▶ [Assigned task A]
In the excerpted text, who has been CEO of the Torres Strait Regional Authority since last year?
▶ [Assigned task B]
Starting with "This above provides" and going on through "highest common factor.", write out that part of the excerpted text again, swapping "grace" for "dignity".

==== Excerpted text ====

Because so much of the oral tradition remaining is linked into the art, much of the remaining traditions have been disrupted, although whitefella involvement in recording some of language and subsequent phonetic interpretation should be acknowledged, as should those elders who have maintained the traditions of culture without political contamination.

This above provides the background.

Tanya Denning Orman

My vote would be for Tanya Denning Orman, described as a Birri (Queensland Channel Country) and Guugu Yimidhirr (Cooktown) woman from Central and North Queensland.

She has both grace and gravitas.  She is strong enough not to be engulfed by the communal structure of Aboriginal society, where the pressure for sharing everything leads often to the lowest common denominator rather than the highest common factor.

Moreover, she is not a token but someone who could preside over this elusive treaty, because in support of the referendum she has travelled widely, and finally she exudes optimism. In other words, she has already trod the traditional pathway of a Governor-General. She has the qualities to emulate the first woman in the post, Quentin Bryce. Moreover, she would have five years to effect what the referendum failed to do – to bring about unification of intention, and yet still be young enough not to be discarded with that title consigned to the has-beens – “emerita” at the end of her term.

The Torres Strait. Where are You?

The Torres Strait Islanders have been linked to the recently defeated Referendum with the Aboriginal People.

As far as I can determine, one advocate was Isabella Higgins, a young ABC journalist who is a Torres Strait Islander. Ms Higgins was awarded the 2019 Walkley Award for Young Australian Journalist of the Year.

I have written about her. I cannot find any contribution from her reviewing the place her Islander people actually played. In fact, I cannot find any intervention; any statements issued by the Torres Strait Islander leadership. Who are the leaders?

Vonda Malone has been the CEO of Torres Strait Regional Authority since last year. The following excerpt from her bio says it all. “With more than 20 years of experience working across 3 levels of government, specialising in Indigenous Affairs, she brings a unique international perspective to the role through her positions with both the Department of Foreign Affairs and Trade and the United Nations Office of the Human Rights Commission, Geneva.”

==== Dataset content ====

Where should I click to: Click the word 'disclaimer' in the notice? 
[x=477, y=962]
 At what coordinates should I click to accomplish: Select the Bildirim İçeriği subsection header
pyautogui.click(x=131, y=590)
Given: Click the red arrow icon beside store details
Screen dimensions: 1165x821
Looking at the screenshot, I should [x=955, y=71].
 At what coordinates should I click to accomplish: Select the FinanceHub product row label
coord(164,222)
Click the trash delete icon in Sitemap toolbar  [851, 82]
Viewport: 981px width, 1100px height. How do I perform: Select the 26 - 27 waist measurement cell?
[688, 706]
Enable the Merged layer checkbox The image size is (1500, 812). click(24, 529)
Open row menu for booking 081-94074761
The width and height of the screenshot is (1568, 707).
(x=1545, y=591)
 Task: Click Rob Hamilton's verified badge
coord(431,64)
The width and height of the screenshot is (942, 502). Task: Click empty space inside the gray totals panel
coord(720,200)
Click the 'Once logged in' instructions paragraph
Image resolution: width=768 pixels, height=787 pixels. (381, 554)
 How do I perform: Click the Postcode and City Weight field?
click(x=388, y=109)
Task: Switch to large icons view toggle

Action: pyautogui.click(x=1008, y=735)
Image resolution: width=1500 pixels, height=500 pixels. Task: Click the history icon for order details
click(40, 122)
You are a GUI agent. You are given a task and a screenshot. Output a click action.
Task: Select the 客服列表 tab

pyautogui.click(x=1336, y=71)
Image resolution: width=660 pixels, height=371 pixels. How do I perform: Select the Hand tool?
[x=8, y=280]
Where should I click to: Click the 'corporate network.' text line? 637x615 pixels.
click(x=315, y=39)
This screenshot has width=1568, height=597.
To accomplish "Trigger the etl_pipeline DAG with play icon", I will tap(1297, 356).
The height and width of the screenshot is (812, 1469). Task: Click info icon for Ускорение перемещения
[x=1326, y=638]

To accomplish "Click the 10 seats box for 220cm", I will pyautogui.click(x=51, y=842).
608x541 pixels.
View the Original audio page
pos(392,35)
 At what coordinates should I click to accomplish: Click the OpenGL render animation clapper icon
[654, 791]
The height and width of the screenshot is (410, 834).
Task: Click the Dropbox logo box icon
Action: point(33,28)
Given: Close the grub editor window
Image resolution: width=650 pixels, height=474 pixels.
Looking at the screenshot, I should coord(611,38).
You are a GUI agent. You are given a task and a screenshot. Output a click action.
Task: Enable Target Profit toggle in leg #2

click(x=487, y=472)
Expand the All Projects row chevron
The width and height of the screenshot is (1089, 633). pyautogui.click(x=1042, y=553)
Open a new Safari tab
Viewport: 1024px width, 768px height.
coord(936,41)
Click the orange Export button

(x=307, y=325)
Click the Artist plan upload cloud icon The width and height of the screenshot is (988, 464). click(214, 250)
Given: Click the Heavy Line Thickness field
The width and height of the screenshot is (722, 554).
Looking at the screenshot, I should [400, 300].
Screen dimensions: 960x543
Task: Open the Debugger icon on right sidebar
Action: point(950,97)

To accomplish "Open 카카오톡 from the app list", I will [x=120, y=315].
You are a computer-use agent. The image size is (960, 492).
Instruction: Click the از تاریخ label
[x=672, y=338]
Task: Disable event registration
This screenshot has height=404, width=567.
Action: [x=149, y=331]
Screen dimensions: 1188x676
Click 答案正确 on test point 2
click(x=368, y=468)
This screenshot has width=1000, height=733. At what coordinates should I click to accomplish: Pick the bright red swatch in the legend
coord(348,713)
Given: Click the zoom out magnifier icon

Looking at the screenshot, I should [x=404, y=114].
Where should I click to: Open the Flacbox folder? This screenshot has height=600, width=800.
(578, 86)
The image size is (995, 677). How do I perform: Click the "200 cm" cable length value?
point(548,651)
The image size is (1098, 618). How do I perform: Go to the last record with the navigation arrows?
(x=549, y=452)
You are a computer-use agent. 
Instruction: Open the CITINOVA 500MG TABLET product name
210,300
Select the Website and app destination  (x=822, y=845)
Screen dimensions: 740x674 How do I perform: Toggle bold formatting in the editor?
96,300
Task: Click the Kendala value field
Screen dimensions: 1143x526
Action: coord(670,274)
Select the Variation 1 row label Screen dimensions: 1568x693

====

▶ [Answer box A]
Vonda Malone.

▶ [Answer box B]
This above provides the background.

Tanya Denning Orman

My vote would be for Tanya Denning Orman, described as a Birri (Queensland Channel Country) and Guugu Yimidhirr (Cooktown) woman from Central and North Queensland.

She has both dignity and gravitas.  She is strong enough not to be engulfed by the communal structure of Aboriginal society, where the pressure for sharing everything leads often to the lowest common denominator rather than the highest common factor.